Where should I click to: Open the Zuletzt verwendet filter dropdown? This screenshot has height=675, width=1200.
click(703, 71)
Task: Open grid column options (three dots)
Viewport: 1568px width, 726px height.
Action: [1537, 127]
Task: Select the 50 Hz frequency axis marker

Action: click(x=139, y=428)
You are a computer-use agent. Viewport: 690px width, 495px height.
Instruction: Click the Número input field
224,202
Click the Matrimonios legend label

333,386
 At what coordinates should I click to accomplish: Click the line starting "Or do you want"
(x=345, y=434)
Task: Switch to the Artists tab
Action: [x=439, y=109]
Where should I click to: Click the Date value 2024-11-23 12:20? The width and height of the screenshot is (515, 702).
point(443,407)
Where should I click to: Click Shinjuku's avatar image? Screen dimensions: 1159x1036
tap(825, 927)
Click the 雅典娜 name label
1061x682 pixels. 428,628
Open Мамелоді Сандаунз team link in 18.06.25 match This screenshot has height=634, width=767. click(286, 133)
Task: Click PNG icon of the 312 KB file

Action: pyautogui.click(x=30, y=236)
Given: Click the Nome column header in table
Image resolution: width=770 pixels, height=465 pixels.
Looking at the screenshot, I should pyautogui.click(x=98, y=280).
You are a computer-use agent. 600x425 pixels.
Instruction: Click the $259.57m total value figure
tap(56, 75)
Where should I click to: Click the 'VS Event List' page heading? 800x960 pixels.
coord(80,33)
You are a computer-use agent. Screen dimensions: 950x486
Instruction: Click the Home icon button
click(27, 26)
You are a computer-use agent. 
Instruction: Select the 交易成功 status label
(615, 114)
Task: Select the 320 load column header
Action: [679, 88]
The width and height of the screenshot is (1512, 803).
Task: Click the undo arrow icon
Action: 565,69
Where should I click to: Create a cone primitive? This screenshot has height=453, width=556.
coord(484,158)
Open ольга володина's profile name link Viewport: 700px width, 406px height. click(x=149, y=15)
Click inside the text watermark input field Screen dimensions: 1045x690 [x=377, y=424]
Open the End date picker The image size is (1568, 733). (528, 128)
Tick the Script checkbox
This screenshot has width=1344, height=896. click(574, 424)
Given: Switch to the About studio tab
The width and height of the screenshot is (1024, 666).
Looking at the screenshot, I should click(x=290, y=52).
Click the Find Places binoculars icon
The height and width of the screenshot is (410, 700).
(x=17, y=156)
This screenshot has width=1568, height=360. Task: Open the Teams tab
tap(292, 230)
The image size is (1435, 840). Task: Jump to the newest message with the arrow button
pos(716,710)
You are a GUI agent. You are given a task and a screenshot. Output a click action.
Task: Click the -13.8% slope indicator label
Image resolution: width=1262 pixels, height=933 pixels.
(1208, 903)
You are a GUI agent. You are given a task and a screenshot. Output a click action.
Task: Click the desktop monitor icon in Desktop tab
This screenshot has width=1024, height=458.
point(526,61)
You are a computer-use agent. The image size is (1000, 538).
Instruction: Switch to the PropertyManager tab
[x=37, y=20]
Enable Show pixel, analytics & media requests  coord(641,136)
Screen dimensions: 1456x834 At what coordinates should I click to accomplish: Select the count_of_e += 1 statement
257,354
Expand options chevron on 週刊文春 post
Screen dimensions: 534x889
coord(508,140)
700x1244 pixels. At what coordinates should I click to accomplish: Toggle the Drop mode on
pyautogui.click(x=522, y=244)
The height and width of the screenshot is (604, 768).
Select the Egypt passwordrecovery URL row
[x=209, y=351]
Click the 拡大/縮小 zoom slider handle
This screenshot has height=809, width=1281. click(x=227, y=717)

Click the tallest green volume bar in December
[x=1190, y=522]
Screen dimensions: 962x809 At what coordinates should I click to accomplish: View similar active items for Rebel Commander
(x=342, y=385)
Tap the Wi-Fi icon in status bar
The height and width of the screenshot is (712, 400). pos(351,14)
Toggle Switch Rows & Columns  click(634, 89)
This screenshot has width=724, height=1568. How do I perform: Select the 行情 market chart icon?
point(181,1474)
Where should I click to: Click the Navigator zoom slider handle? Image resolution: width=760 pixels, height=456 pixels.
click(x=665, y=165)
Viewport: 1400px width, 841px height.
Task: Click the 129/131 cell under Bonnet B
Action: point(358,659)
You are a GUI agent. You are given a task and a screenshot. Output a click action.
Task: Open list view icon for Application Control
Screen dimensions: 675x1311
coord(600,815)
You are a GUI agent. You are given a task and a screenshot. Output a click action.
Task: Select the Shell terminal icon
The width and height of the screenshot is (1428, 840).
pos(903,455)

What you have to do> Only the count is wanted. Count the lines of the data above that include the string "computer".

Solution> 5